## What is expected
Retype the line with "This screenshot has" in it, then each line after it to the end of the data, word for word.

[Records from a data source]
++++++++++

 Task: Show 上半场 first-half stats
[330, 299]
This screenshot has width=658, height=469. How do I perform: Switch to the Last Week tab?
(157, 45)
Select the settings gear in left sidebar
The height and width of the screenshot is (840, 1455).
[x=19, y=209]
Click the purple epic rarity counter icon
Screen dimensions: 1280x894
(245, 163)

++++++++++

## Final answer
This screenshot has width=658, height=469. How do I perform: Switch to the Last Week tab?
(157, 45)
Select the settings gear in left sidebar
The height and width of the screenshot is (840, 1455).
[x=19, y=209]
Click the purple epic rarity counter icon
Screen dimensions: 1280x894
(245, 163)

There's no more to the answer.